The highly difficult and increasingly expensive Oyu Tolgoi copper mine part-owned by Rio Tinto in Mongolia is in focus once again, with the group lobbing a bid to purchase the asset outright for $3.7 billion; analysts have viewed this as a positive given the outlook for copper and difficulties with their partners in the project.
The takeover of underperforming long-short manager VGI Partners (ASX: VGI) by Regal has been extended to the end of March as the two parties try to agree on terms at a time when equity performance continues to struggle.
In positive news for the tourism sector, the cruise ship ban was lifted this week.
Market rallies as oil enters bear market, airlines jump, inflation holds
Global markets appeared to be regaining steam after another strong session in the US, supported primarily by a sharp fall in the oil price.
The price of crude has fallen from over US$140 to below US$100 in the space of a few days entering a bear market on threats of a slowdown in Chinese demand.

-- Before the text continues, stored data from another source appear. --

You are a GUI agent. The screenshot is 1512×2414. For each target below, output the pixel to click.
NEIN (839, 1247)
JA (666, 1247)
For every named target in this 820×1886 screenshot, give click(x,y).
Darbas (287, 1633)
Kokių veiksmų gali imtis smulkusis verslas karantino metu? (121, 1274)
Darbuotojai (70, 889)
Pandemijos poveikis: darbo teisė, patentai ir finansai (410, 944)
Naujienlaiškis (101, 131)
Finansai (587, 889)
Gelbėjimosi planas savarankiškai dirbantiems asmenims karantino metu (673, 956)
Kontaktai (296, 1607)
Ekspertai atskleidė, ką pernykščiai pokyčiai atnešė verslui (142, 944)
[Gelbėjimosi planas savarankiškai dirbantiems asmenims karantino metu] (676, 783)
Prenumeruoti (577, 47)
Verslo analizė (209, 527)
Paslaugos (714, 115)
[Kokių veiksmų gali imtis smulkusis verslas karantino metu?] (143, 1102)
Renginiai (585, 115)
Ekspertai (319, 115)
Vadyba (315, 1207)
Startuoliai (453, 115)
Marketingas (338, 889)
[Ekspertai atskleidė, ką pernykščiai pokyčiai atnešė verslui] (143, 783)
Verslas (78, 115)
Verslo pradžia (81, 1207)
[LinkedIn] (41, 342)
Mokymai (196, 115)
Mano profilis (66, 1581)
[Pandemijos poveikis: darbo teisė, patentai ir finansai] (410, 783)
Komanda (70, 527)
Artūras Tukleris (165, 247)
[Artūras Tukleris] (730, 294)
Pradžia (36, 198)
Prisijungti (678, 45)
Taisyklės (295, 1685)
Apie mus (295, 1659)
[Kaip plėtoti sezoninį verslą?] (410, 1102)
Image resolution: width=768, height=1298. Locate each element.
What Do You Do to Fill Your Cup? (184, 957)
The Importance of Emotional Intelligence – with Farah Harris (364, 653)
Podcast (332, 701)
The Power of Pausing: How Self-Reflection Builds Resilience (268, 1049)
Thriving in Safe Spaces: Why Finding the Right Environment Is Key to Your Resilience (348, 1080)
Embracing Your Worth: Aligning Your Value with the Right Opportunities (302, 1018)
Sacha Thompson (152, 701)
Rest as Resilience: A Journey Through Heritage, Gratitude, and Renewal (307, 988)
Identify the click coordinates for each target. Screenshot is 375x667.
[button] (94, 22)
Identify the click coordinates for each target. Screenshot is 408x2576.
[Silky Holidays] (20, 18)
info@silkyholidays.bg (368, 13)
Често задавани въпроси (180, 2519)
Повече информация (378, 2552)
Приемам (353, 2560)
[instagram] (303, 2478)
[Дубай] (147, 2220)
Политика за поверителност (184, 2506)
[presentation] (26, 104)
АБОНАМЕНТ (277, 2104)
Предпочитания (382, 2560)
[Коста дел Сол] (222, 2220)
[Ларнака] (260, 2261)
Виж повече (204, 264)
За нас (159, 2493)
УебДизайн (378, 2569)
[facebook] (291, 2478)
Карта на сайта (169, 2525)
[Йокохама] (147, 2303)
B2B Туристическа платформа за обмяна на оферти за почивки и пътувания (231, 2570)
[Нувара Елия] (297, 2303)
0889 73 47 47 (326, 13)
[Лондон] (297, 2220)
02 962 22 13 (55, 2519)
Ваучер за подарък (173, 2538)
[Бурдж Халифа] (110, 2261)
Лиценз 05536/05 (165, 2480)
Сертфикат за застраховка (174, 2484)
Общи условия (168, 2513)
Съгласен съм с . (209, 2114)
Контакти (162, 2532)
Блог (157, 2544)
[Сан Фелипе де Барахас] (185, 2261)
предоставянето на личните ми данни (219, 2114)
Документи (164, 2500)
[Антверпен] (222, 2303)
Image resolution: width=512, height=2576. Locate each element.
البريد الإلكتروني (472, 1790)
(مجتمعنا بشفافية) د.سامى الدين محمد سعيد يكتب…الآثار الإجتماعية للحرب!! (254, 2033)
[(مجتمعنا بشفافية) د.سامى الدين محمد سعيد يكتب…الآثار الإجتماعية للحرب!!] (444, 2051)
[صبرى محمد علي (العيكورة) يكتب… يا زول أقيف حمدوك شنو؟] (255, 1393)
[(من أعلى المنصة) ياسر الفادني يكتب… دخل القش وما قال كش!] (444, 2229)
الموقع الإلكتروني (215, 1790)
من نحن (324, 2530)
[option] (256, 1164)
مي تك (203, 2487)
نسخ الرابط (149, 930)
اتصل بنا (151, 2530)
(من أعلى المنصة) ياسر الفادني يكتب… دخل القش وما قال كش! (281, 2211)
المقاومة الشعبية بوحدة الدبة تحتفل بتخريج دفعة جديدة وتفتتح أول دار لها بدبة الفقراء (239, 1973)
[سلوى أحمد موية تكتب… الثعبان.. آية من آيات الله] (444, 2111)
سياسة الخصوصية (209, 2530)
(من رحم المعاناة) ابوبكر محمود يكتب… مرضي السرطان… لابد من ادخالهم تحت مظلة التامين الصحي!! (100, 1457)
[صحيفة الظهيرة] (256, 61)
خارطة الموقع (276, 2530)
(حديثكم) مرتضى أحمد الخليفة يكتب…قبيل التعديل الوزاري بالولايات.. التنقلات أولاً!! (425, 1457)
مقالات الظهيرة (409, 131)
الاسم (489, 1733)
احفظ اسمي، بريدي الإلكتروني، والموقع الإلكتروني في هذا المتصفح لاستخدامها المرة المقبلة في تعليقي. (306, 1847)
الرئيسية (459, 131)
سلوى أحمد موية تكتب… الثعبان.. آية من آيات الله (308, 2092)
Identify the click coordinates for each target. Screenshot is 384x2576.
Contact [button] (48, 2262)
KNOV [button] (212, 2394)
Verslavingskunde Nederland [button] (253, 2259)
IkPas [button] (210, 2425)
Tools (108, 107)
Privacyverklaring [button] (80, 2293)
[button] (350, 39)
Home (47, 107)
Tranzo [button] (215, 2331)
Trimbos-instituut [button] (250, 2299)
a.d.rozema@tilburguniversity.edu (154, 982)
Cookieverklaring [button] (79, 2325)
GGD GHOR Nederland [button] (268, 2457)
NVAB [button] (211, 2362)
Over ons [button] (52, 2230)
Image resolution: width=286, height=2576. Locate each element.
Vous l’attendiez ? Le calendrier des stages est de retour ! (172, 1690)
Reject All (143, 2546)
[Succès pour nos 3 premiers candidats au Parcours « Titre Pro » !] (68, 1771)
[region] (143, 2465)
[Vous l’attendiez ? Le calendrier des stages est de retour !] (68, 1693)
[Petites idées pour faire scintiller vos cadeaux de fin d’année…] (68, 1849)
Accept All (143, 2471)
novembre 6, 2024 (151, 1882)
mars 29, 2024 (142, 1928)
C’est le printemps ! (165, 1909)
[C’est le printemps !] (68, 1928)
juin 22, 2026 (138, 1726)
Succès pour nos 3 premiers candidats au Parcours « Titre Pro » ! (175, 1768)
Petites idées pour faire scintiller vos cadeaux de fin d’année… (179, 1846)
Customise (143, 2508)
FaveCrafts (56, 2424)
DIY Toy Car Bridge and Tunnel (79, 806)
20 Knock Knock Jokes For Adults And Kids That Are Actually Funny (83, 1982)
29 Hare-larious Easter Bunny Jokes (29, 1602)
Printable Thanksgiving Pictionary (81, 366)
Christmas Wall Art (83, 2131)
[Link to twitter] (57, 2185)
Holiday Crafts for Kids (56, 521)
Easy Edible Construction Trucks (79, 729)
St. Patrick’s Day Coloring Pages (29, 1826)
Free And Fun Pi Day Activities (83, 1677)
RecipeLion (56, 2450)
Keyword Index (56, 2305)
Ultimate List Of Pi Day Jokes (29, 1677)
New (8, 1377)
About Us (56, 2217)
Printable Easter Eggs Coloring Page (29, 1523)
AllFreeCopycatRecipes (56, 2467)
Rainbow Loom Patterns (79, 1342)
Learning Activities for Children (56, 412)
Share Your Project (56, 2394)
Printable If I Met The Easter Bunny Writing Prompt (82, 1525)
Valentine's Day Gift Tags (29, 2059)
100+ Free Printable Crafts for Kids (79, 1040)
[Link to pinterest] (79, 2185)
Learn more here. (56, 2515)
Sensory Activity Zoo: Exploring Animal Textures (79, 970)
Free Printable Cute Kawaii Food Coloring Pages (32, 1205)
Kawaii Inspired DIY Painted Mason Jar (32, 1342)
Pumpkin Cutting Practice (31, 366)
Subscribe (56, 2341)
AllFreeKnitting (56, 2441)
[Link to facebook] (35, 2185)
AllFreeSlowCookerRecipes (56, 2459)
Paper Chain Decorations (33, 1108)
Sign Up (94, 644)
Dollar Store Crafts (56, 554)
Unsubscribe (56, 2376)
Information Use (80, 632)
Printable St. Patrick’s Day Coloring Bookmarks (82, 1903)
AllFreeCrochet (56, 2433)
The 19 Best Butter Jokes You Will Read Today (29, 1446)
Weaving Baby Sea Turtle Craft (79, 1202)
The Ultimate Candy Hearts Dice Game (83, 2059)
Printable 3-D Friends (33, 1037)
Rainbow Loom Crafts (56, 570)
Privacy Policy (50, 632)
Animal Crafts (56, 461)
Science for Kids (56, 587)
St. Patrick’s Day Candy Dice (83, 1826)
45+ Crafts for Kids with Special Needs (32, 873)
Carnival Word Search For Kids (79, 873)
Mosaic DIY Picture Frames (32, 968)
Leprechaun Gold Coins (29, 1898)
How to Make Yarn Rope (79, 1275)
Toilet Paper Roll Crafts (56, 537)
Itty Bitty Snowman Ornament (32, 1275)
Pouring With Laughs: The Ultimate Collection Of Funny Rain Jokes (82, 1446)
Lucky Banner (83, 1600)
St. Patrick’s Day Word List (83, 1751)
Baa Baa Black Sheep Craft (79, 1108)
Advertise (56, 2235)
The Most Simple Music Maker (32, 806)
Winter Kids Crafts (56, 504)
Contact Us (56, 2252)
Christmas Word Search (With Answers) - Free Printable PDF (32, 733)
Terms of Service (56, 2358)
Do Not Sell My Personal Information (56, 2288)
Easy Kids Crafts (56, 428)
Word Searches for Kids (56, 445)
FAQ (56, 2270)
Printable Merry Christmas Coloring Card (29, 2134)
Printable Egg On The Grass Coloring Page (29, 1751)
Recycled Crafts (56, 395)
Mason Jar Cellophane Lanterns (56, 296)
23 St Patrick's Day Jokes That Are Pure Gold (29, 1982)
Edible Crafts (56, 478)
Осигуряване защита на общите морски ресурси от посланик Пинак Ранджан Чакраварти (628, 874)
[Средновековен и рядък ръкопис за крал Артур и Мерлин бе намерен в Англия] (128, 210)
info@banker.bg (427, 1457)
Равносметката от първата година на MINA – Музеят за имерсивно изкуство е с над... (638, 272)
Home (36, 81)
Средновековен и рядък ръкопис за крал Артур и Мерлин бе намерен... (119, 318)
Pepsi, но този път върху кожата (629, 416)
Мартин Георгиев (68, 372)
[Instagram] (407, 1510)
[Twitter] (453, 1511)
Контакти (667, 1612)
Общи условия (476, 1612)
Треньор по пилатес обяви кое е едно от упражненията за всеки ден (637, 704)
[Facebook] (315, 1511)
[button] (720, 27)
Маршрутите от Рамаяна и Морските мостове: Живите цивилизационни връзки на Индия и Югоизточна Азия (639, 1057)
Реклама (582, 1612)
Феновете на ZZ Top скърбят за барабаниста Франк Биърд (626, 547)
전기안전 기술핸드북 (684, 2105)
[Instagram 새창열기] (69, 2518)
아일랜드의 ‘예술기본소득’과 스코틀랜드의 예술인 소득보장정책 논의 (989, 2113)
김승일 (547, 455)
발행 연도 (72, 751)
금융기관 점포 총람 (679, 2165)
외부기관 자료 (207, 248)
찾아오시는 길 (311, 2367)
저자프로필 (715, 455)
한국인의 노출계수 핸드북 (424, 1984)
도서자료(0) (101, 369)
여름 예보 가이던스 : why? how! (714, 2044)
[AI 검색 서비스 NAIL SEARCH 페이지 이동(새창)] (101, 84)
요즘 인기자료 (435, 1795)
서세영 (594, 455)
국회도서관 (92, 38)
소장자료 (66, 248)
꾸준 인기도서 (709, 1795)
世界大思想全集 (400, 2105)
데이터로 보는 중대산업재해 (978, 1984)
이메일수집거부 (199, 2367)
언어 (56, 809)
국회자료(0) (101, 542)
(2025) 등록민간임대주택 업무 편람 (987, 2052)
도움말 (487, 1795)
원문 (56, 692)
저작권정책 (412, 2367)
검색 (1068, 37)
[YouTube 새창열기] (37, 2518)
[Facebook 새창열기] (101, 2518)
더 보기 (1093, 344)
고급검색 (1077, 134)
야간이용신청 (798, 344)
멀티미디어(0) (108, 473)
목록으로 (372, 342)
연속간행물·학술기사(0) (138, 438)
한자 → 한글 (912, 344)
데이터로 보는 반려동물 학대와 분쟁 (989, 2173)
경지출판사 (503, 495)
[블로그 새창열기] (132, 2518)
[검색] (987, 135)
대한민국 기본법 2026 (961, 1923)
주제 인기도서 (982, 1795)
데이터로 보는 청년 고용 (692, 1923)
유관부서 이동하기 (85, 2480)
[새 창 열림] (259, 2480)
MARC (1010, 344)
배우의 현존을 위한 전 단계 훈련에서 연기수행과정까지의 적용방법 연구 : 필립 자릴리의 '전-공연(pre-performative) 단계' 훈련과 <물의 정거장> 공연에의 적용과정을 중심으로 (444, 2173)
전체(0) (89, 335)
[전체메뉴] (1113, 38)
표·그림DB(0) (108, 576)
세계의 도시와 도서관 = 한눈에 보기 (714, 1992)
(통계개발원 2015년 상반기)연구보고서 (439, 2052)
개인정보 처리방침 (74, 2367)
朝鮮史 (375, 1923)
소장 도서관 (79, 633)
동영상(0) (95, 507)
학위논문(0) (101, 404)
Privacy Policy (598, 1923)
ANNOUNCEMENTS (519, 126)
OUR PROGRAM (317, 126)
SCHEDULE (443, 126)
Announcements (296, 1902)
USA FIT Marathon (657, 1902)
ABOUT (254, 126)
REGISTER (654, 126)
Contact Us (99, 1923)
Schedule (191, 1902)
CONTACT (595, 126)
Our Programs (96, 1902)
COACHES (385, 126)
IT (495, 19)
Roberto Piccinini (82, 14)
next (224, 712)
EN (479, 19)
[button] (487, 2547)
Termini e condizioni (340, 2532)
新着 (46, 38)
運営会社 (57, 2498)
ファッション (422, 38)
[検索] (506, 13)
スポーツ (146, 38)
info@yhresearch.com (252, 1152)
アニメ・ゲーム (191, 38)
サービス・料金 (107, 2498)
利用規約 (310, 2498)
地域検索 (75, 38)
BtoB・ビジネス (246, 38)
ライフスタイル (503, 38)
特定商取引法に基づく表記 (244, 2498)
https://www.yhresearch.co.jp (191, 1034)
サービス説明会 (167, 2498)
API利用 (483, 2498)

The news sent all three US benchmarks higher with the Nasdaq outperforming, up 2.9 per cent, the Dow Jones 1.8 per cent and the S&P500 up 2.1 per cent.
Whilst the headlines were concerning, with business inflation up 10 per cent year over year, the rate held at last month’s level and when excluding food and energy was just 0.2 per cent.
Energy prices were 8 per cent higher month over month. Shares in most major airlines gained with United Airlines (NYSE: UAL) up 9 per cent and Delta (NYSE: DAL) 8.7 per cent after both raised this quarterly revenue forecast on surging demand for travel.
The Federal Reserve rate decision lies ahead with expectations of a 0.25 per cent hike.